民放で放送することだけが国民にとって有益なのか?

いっぽうで民放のテレビ局にとっても、スポーツコンテンツを扱うメリットが薄れつつある。

アメリカ・カナダ・メキシコの3か国で開催される北中米W杯のキックオフは日本では深夜や早朝が中心で、生中継しても視聴率が限定的である可能性が高い。日本代表が決勝戦に勝ち上がれるかどうかも不明確だ。

視聴率が取りやすい日本戦でも、かつての熱狂ぶりは失われている。ビデオリサーチによると、2022年のワールドカップ日本対ドイツ戦の平均世帯視聴率は36.8%だった。2010年の日本対パラグアイ戦は57.3%、2006年の日本対クロアチア戦が52.7%である。

日本代表がドイツに逆転勝利した白熱の試合であっても、平成時代ほどの勢いはないのだ。そして視聴者の意識も変化している。

「優勝」を掲げる森保監督には日韓W杯のときのような熱狂の再現に期待がかかる(写真/共同通信社)
「優勝」を掲げる森保監督には日韓W杯のときのような熱狂の再現に期待がかかる(写真/共同通信社)

2024年にNHK放送文化研究所が行なった「スポーツコンテンツ視聴者2400人へのWEBアンケート」では、スポーツ中継を視聴するサービスとして3割が無料ネット配信と回答している。有料のネット配信も1割を超えた。10代の男性においては、ネット配信が民放地上波と並んでいる。

しかも、10代男性で「テレビでは見たい試合が放送されないから」という消去法的な選択は少なく、「テレビよりも専門的な解説が聞けるから」という回答の割合が高い。また、10代から30代では「他の視聴者の書き込みやリアクションを楽しめるから」という理由も多くなっている。

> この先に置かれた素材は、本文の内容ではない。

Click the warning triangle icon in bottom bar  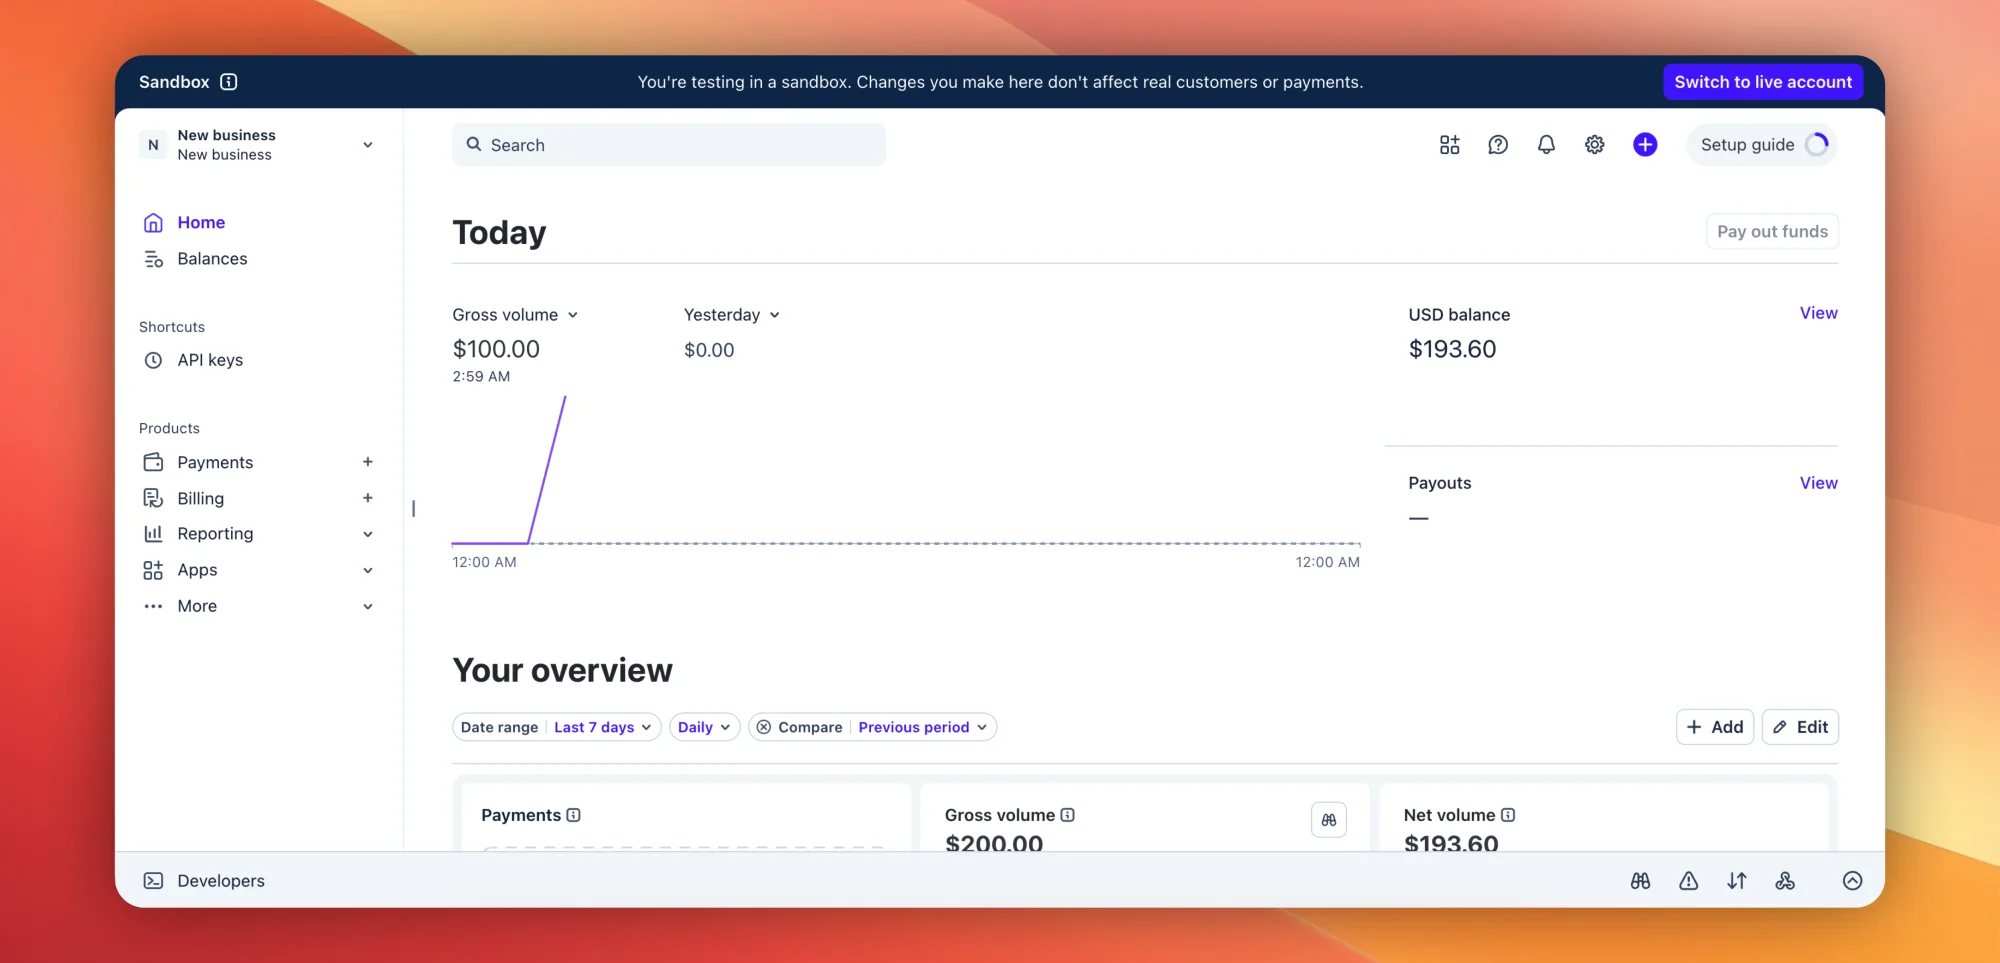(x=1688, y=881)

つまり、視聴者はスポーツコンテンツを見るという理由以外の付加価値をネット配信に見出しているのだ。無料で広く視聴可能な放送・配信を確保する「ユニバーサル・アクセス権」が日本にも浸透すると、若年層の楽しみ方を制限することにもなりかねない。

もしくは、民放各局が付加価値をのせたスポーツ中継に力を入れなければならないことになる。平成時代のような視聴率が期待できない中で、付加価値の高い放送をできるのかどうかは疑問の余地がある。